Stored data
════════
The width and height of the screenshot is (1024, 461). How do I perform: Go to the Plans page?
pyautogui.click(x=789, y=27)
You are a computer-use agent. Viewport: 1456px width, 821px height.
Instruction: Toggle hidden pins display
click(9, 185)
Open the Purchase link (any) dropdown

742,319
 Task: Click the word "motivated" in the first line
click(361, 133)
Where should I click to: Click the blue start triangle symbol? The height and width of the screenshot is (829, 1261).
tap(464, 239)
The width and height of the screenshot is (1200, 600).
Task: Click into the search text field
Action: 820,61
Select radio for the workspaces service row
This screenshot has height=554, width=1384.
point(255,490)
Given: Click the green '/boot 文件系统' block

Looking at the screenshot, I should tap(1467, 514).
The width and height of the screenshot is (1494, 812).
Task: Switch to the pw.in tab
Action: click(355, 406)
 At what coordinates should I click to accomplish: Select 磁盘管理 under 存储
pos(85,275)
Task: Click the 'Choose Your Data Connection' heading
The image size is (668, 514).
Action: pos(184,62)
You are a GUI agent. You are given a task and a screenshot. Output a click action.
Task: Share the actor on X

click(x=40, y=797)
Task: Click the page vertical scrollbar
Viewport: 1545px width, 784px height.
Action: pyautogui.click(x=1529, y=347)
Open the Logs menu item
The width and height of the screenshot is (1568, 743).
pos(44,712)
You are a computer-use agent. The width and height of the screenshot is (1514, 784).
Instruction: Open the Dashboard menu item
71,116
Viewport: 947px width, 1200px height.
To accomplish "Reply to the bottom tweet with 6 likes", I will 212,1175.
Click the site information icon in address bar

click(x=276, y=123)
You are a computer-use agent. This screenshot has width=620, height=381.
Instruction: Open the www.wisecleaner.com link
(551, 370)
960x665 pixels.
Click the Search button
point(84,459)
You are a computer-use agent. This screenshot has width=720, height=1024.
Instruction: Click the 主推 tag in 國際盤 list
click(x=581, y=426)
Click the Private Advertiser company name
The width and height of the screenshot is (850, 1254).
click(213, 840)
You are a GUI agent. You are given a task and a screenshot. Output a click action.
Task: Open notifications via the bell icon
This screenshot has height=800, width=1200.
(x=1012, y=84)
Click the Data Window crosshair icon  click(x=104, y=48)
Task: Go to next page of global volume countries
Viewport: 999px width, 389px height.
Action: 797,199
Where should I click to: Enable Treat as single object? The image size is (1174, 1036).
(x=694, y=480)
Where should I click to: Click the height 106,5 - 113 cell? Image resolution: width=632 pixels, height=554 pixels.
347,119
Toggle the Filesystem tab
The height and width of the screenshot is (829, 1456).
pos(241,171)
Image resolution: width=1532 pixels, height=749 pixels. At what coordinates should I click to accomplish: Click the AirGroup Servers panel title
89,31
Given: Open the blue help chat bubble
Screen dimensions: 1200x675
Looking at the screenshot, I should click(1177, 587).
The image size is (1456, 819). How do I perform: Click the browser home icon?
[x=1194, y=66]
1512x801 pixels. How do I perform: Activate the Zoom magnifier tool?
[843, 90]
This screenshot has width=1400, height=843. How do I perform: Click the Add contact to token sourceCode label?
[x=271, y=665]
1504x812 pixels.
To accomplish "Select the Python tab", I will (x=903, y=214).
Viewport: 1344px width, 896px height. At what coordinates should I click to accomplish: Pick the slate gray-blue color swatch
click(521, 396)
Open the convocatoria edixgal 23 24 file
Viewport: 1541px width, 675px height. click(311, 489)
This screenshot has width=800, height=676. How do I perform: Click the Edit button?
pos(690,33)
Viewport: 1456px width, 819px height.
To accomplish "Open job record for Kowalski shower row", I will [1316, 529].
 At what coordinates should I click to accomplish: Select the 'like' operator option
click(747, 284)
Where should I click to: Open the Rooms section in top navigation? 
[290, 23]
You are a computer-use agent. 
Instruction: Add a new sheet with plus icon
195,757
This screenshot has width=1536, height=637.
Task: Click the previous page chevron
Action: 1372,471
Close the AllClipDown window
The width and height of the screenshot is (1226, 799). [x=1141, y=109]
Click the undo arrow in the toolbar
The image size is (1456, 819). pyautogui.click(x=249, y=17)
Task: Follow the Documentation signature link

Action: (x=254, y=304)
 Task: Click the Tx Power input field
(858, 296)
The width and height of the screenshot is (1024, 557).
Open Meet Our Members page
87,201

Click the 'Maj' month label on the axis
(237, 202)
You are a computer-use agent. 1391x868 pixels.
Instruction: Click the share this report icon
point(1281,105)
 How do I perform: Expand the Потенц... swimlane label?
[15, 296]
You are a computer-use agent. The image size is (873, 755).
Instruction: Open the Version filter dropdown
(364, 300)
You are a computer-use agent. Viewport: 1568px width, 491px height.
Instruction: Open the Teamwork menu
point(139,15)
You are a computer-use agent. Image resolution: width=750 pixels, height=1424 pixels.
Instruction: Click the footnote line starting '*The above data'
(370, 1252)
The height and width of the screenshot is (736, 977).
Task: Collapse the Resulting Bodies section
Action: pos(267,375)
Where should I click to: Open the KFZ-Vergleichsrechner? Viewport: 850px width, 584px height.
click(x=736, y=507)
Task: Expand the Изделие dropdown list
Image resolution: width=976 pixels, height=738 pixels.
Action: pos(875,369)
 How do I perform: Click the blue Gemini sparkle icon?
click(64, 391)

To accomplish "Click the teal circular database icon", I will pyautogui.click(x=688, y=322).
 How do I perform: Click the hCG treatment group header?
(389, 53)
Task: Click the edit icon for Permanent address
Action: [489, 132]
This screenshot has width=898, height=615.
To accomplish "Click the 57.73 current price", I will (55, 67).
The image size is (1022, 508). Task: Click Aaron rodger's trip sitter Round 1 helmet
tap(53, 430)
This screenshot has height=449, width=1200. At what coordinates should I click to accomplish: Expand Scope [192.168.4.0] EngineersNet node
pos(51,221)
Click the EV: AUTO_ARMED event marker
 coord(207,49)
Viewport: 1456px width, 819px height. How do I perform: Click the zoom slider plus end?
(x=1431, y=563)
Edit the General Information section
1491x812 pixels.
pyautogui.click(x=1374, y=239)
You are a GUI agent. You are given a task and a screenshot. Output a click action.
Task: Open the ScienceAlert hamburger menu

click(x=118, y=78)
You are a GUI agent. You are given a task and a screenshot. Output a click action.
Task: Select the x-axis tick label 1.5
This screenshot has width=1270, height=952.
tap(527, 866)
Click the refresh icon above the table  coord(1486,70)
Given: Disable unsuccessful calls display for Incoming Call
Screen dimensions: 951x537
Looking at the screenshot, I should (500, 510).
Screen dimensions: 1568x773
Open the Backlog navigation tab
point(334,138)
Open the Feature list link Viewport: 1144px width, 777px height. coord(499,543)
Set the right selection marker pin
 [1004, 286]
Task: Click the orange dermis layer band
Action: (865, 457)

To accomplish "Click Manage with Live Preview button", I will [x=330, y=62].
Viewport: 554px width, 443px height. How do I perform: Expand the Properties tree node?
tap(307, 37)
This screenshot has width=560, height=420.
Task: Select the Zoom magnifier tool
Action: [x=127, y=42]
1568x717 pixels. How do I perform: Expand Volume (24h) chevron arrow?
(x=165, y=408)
════════
The exercise =>
Locate every line in the stored data above that contains the string "dropdown", and copy each one. Case counts.

Solution to this exercise =>
Open the Purchase link (any) dropdown
Instruction: Open the Version filter dropdown
Task: Expand the Изделие dropdown list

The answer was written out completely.